Durante una visita para conocer algunos de los lugares donde se está reintroduciendo el lince, Simón ha subrayado que los próximos retos son dos: consolidar las áreas donde se ha reintroducido el lince fuera de Andalucía y conseguir conectar las diferentes poblaciones para propiciar un intercambio genético que fortalezca la especie.

Hoy, unos 450 linces campean por Andalucía y otros 145 por las distintas áreas de reintroducción: Sierra Morena Oriental en Ciudad Real, los Montes de Toledo, el Valle de Matachel-Ortiga en Badajoz y el Valle del Guadiana en Portugal.

39 ejemplares en Matachel

La responsable de Iberlince en Extremadura, María Jesús Palacios, ha recordado que el lince desapareció del Matachel hace 30 años y hoy tiene 39 ejemplares, y ha señalado también como un éxito de conexión que ejemplares liberados en este espacio de Extremadura se hayan desplazado hasta los Montes de Toledo (120 kilómetros en línea recta) y apareado allí, o que animales procedentes de Ciudad Real hayan pasado a este valle y después a Portugal.

Tras 2017, que fue un mal año para el lince (fallecieron 31 ejemplares atropellados y 9 a causa del furtivismo, además de otros 18 por diferentes causas), en 2018 han muerto ya 14 ejemplares atropellados, pero ninguno a causa de la caza furtiva.

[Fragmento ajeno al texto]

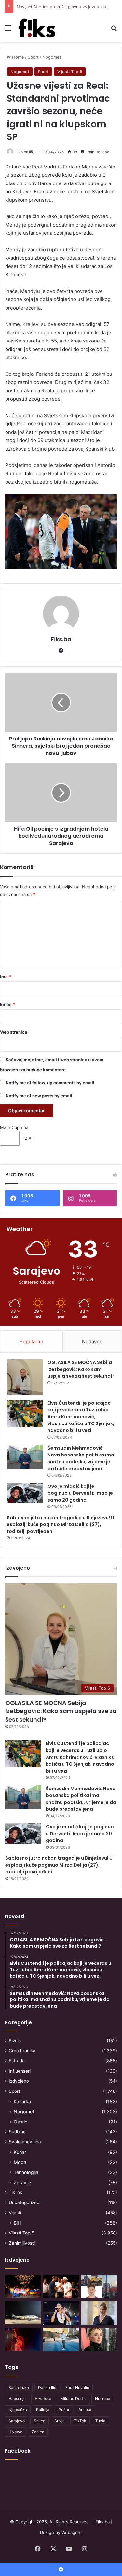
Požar (64, 2409)
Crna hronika (22, 2050)
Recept (84, 2409)
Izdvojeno (19, 2081)
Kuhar (20, 2152)
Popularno (31, 1341)
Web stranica (13, 1032)
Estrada (17, 2060)
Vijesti (15, 2212)
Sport (33, 57)
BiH (17, 2223)
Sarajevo (16, 2420)
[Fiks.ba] (37, 28)
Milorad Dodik (73, 2398)
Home (17, 57)
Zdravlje (22, 2182)
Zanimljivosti (22, 2243)
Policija (42, 2409)
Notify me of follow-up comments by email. (51, 1082)
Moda (20, 2162)
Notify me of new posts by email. (40, 1095)
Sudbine (17, 2131)
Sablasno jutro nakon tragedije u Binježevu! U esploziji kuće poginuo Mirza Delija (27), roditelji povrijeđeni (60, 1524)
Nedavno (92, 1341)
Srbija (59, 2420)
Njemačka (17, 2409)
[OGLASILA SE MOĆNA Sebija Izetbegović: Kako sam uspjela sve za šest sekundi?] (25, 1377)
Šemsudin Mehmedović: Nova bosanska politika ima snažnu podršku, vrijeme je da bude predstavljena (80, 1458)
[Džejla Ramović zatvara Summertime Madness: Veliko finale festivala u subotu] (61, 2313)
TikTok (15, 2192)
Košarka (22, 2101)
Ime (5, 976)
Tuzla (100, 2420)
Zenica (38, 2431)
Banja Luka (18, 2387)
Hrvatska (43, 2398)
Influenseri (20, 2071)
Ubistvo (15, 2431)
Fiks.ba (21, 152)
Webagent (71, 2532)
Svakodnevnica (25, 2141)
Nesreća (102, 2398)
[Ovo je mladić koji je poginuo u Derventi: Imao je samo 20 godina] (25, 1493)
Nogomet (51, 57)
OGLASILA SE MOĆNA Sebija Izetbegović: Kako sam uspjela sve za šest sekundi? (81, 1369)
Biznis (15, 2040)
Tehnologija (26, 2172)
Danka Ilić (47, 2387)
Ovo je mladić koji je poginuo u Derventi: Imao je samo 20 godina (80, 1493)
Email (7, 1004)
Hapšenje (17, 2398)
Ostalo (21, 2121)
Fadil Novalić (77, 2387)
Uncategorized (24, 2202)
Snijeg (39, 2420)
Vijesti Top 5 (69, 71)
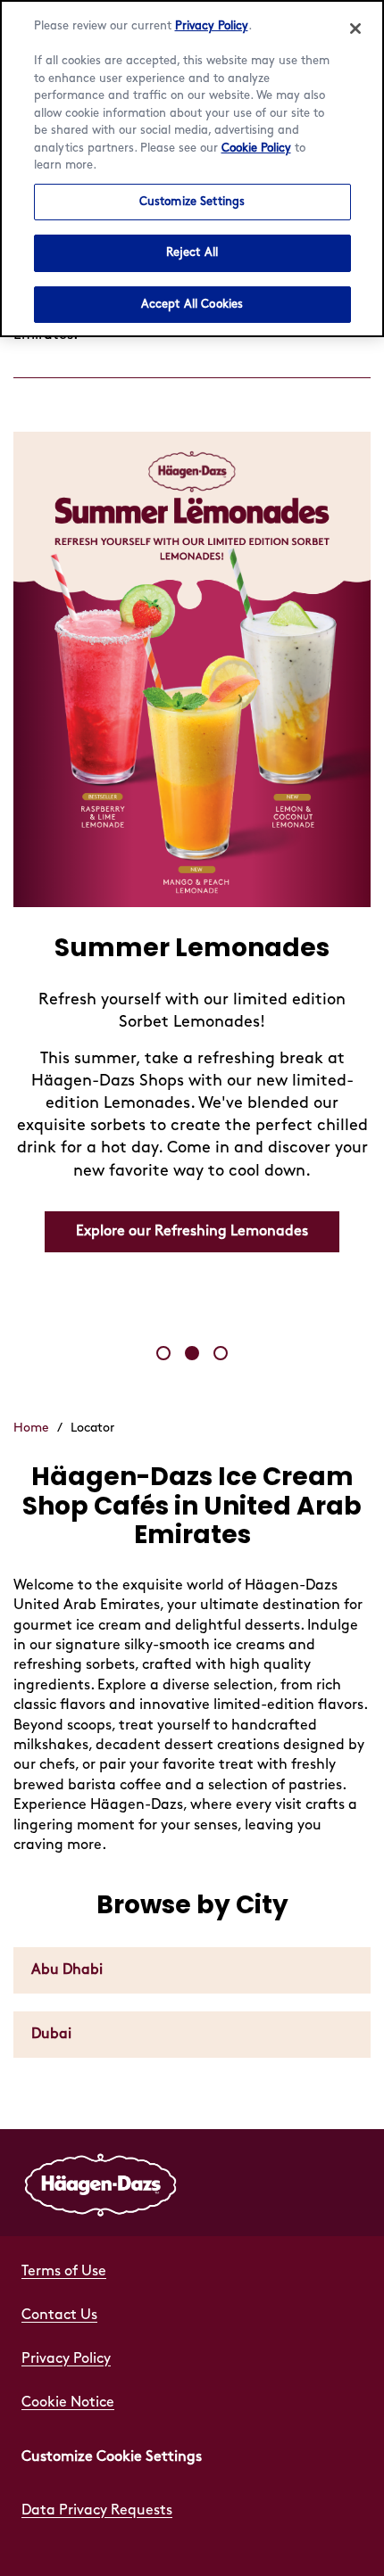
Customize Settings (192, 201)
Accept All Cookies (192, 304)
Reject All (192, 252)
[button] (163, 1353)
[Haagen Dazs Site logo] (100, 2182)
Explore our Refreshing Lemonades (192, 1231)
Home (31, 1427)
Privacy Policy (211, 26)
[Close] (355, 28)
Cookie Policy (256, 148)
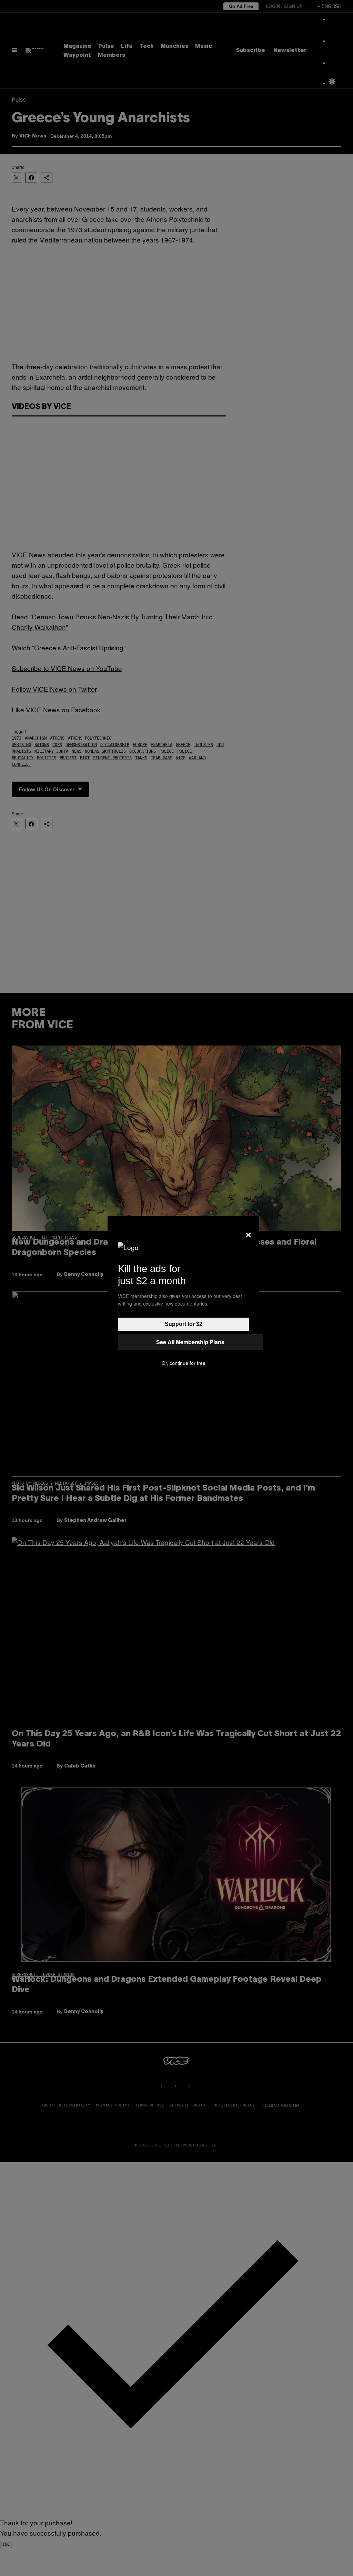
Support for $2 (183, 1324)
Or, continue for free (183, 1363)
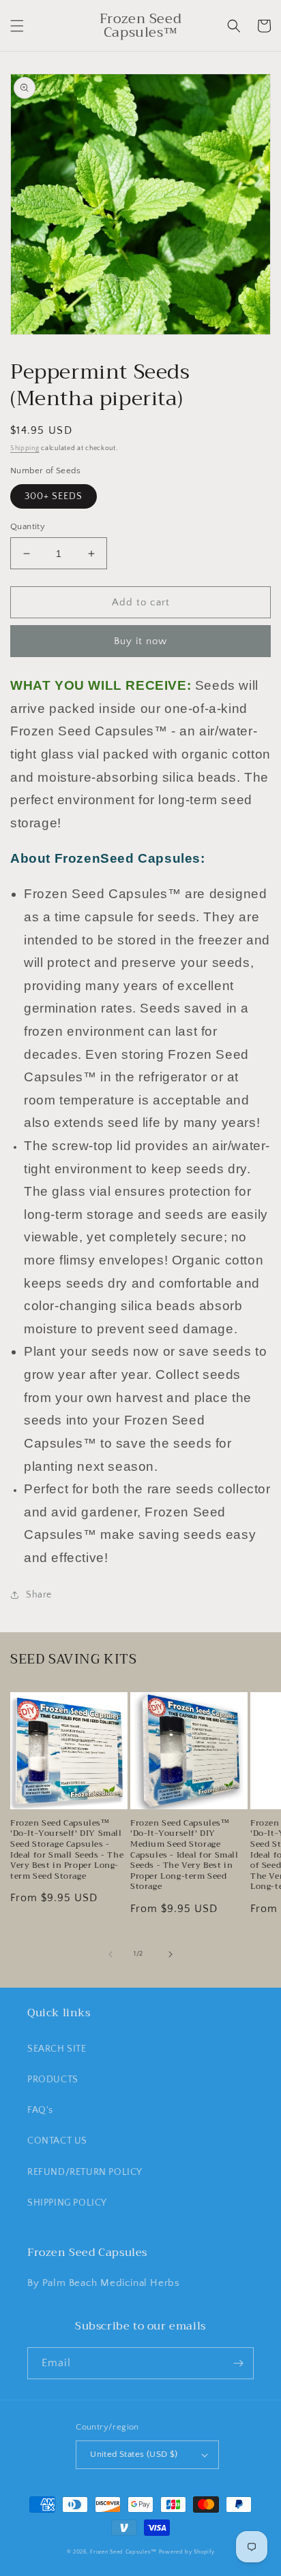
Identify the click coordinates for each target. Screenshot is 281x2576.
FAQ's (40, 2110)
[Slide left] (110, 1954)
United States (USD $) (133, 2454)
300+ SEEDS (54, 496)
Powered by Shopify (187, 2552)
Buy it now (140, 641)
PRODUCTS (52, 2079)
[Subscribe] (238, 2363)
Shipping (25, 448)
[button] (17, 26)
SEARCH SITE (57, 2049)
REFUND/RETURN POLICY (85, 2172)
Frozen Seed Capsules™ (123, 2552)
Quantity (27, 526)
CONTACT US (57, 2140)
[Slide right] (171, 1954)
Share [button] (39, 1594)
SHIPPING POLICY (67, 2202)
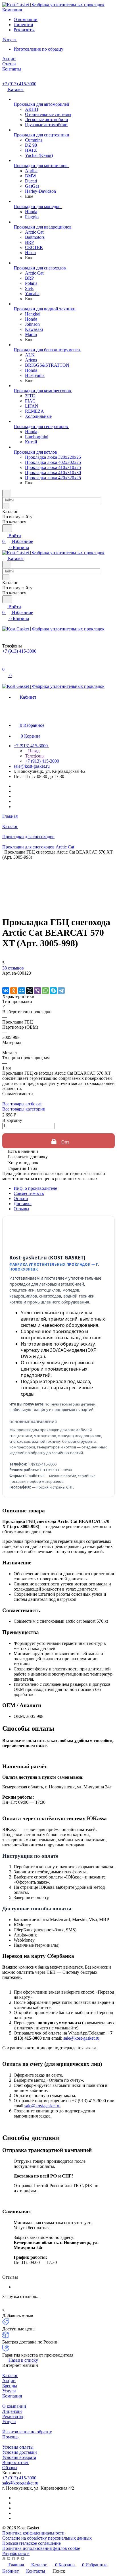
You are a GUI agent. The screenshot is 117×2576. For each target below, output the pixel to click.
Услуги (9, 2390)
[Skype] (53, 990)
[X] (29, 990)
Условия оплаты (18, 2447)
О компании (25, 19)
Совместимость (29, 1193)
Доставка (23, 1203)
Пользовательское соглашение (31, 2543)
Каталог (10, 2375)
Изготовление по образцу (38, 49)
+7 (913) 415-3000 (19, 83)
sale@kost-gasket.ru (32, 766)
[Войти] (4, 663)
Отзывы (21, 1208)
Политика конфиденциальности (33, 2533)
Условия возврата (19, 2457)
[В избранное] (4, 978)
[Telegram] (61, 990)
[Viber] (37, 990)
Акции (9, 2380)
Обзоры (9, 2467)
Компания (12, 2396)
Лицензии (23, 24)
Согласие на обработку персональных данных (47, 2538)
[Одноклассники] (13, 990)
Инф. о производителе (35, 1188)
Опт (64, 1141)
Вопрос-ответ (15, 2462)
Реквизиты (24, 29)
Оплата (21, 1198)
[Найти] (7, 528)
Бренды (9, 2385)
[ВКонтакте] (5, 990)
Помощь (10, 2436)
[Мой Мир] (21, 990)
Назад (33, 750)
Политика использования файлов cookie (41, 2548)
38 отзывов (13, 968)
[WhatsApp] (45, 990)
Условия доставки (19, 2452)
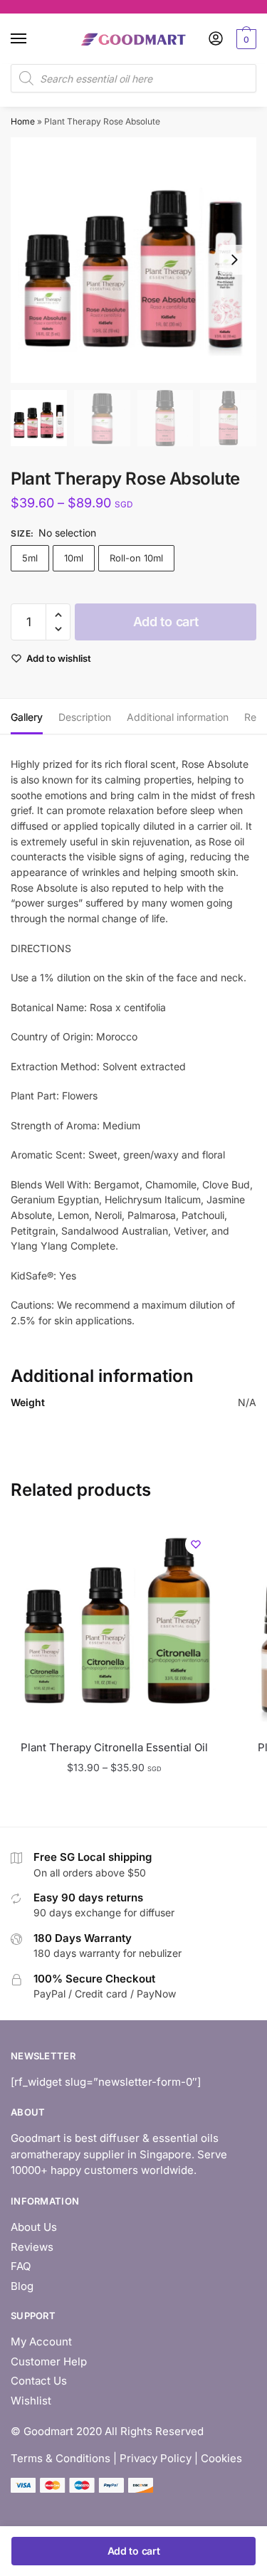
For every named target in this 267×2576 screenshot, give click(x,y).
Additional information (178, 717)
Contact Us (39, 2380)
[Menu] (32, 39)
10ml (73, 558)
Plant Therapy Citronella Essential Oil (114, 1747)
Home (23, 121)
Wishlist (31, 2400)
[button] (234, 260)
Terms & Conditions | (64, 2458)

Los puntos negros para el lince en las carreteras se localizan en la A-4 (en Jaén y Ciudad Real), en la CM-410 (Toledo), la N-420 (Córdoba), la EX-103 (Badajoz) y la A-301 (Jaén), en las que el pasado año se concentraron casi el 70 por ciento de las muertes y en lo que va de año se han producido 6 de los 14 atropellos mortales.

A la población de lince que vive en libertad se suman los más de cien ejemplares adultos que viven en los cuatro centros de cría en cautividad (El Acebuche en Doñana; La Olivilla en Jaén; Zarza de Granadilla en Cáceres; y Silves en Portugal), de cuyos emparejamientos nacieron en la temporada reproductora de 2017 un total de 37 cachorros y para la presente temporada se estima que serán entre 30 y 40 más, que en su mayoría serán reintroducidos.